Koltuğu Berat Albayrak'a kaptıran Şimşek'in uluslararası finans şirketleriyle iş görüşmesi yaptığı bildiriliyor.
Son aylarda Erdoğan'ın kamuoyu önünde ekonomi politikalarını sert biçimde eleştirdiği Şimşek istifa noktasına kadar getirildi.
AKP'den milletvekili listesine de konulmayan Hazineden sorumlu Şimşek'in tecrübesiz damat Albayrak'a Hazine'yi devrettikten sonra daha önce çalıştığı İngiltere ve ABD'deki finans şirketleriyle temas yaptığı konuşuluyor.
AKP'ye gelmeden önce Londra'da yedi yıl Merrill Lynch şirketinde baş ekonomist ve stratejist olarak çalışan Şimşek, 1993-97 yıllarında Ankara'da ABD Büyükelçiliği'nde çalıştı.
Ali Babacan'dan sonra Mehmet Şimşek'le de bir dönem kapandı ve damat Albayrak'la yeni bir dönem başladı.
Maliye ve Hazine'den sorumlu Albayrak'a verilen dış ve iç tepkiler son derece olumsuz.
Time Dergisi'nde yer alan ekonomist Fadi Hakura imzalı bir Türkiye analizinde, 'Türkiye'nin koşar adımlarla ekonomik çöküşe gittiği' öne sürülüyor.

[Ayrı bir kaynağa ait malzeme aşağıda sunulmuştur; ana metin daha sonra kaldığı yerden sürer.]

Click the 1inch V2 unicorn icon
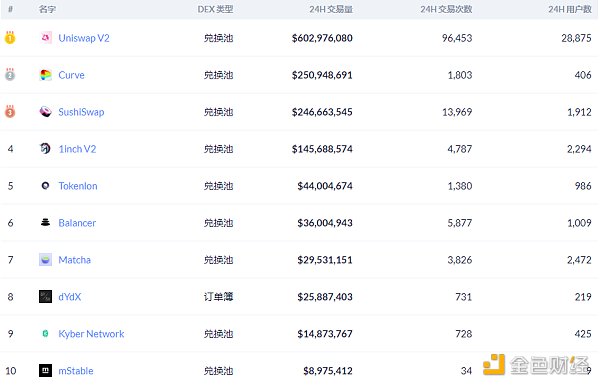The height and width of the screenshot is (386, 600). point(46,148)
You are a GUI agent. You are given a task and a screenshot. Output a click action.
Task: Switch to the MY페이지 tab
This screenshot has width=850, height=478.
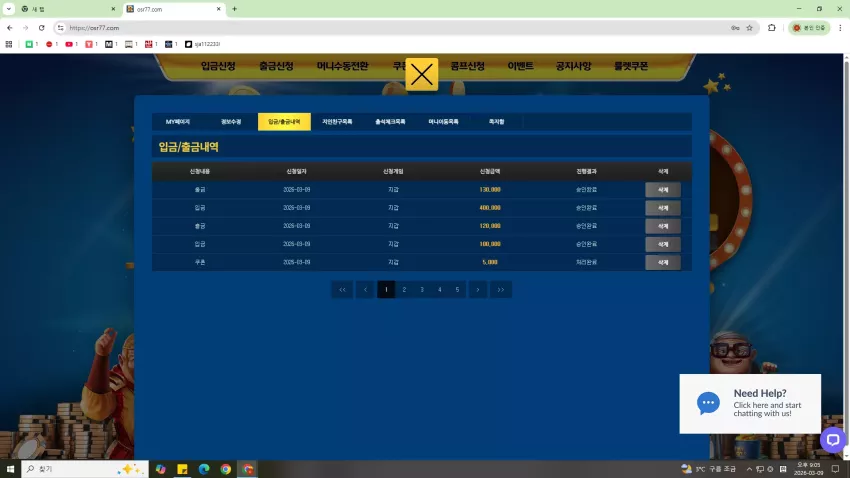tap(178, 122)
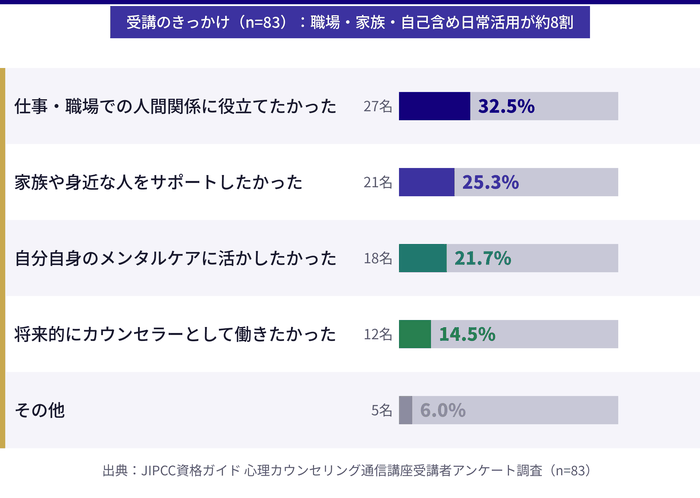Viewport: 700px width, 498px height.
Task: Click the dark navy 32.5% bar segment
Action: tap(434, 106)
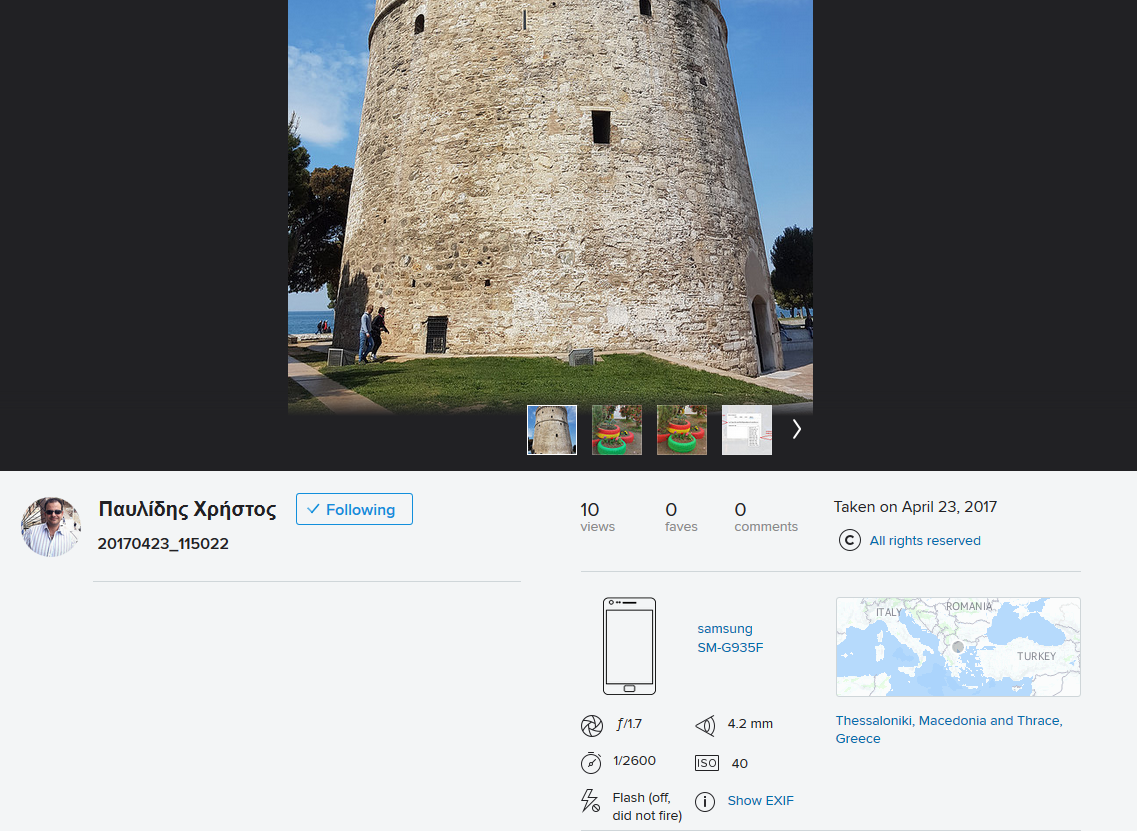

Londra'da Chatham House’da Türkiye projesini yöneten Hakura, Türkiye için kötü bir ekonomik tablo çiziyor, dış borçlarını ödeyemez hale gelme olasılığına dikkat çekiyor.
İngiliz Financial Times Gazetesi de yatırımcıların, Albayrak'ın Hazine ve Maliye Bakanı olmasını iyi karşılamayacağı yorumunu yaptı.

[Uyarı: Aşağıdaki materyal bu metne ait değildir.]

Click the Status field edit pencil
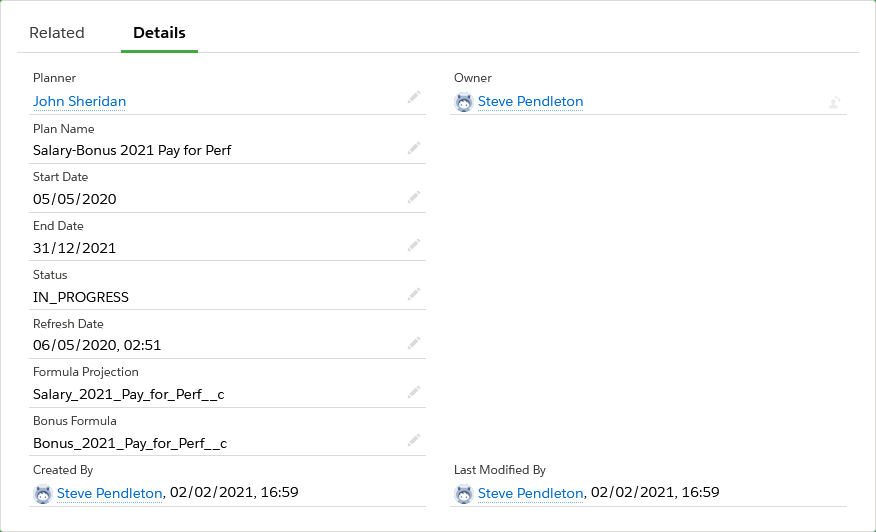The image size is (876, 532). click(x=414, y=295)
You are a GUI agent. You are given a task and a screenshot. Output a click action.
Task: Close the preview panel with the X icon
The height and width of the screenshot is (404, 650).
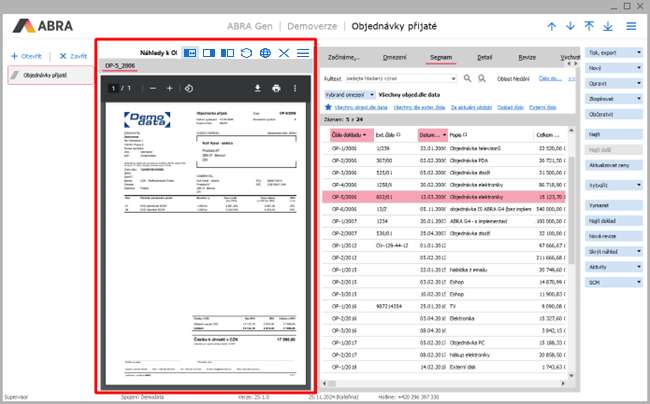284,52
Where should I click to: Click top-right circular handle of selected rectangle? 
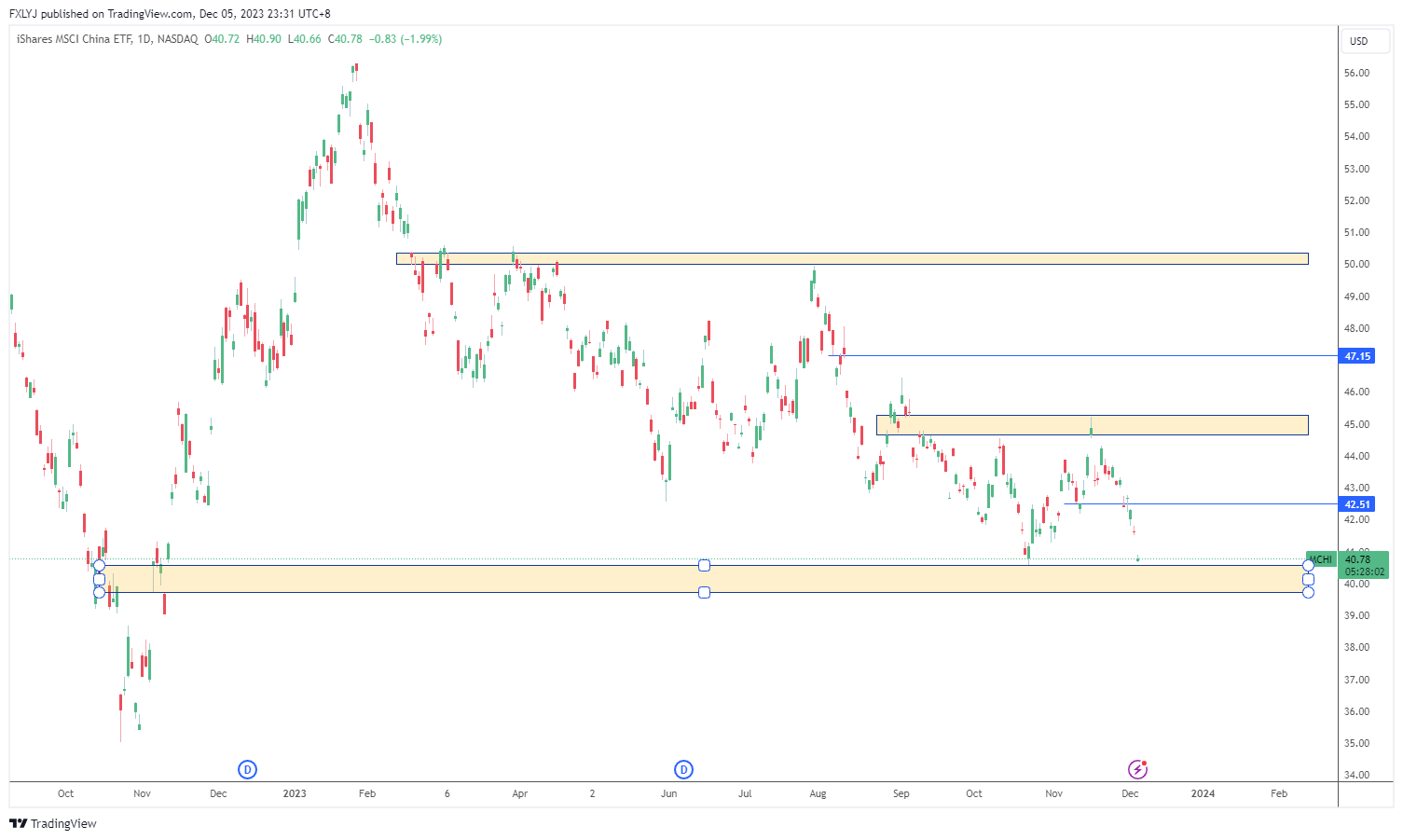pyautogui.click(x=1308, y=566)
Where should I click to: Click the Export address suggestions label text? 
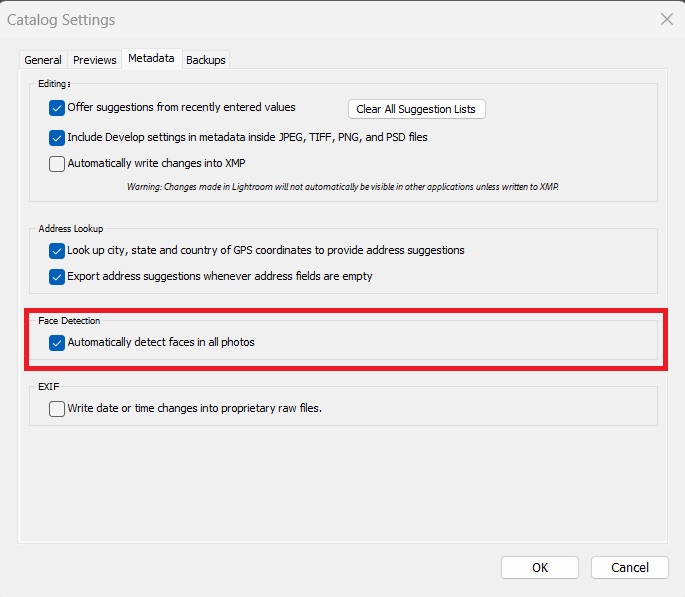(x=220, y=276)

New York Times Gazetesi ise, Albayrak'ın Maliye Bakanı olarak atanmasının finans marketlerini tedirgin ettiğini ve tek bir siyasinin elinde çok fazla güç toplanmasına yönelik endişeleri artırdığını yazdı.
İktisatçı Prof. Dr. Korkut Boratav da IMF'li ( Uuslararası Para Fonu) günlerin başlayabileceği uyarısında bulunuyor.

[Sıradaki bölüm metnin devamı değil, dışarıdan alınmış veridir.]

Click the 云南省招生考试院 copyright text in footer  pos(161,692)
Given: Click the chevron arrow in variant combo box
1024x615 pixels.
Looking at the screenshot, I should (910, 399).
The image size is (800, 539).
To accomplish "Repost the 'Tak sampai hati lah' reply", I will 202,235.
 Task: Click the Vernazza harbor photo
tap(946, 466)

Ekonominin dümeninde olan deneyimsiz Berat Albayrak uyarıları ne kadar dikkate alacak göreceğiz.
Şüphesiz IMF Washington’da teyakkuzda Albayrak’ı bekliyordur.
IMF'yle ilişkiler her zaman fırtınalı olmuştur. Önce 'niyet mektubu' ister, 'her şeyi şöyle yapacaksın, böyle harcayacaksın' diye bir bir yazdırır, sonra 'stand-by ' anlaşması yapar. Vergi kaçağına kadar kontrol eder.
Öyle örtülü ödenekten falan bol keseden harcama yapılmasına izin vermez. Sık sık kapıyı çalar , denetler, talimat verir ' yine geleceğim' der gider.
Öyle ' Ey, mey' gibi afra-tafrayı da kaldırmaz.
İsterseniz Türkiye’de görev süresini tamamlayan IMF temsilcisi Srikant Seshadri henüz Ankara’dan ayrılmadıysa ‘Türk ekonomisinin durumunu’ ve kapısının çalınması halinde ne yapılması gerektiğini sorun.